PROBLEM DESCRIPTION — Below are the records. Restate word for word every line from the one that contains "Other Journals (932, 153)" through the final line, both included.

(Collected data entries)

·····

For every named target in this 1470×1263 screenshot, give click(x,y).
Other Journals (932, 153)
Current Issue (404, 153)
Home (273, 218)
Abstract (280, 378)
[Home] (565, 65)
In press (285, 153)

·····

REPLY —
Other Journals (932, 153)
Current Issue (404, 153)
Home (273, 218)
Abstract (280, 378)
[Home] (565, 65)
In press (285, 153)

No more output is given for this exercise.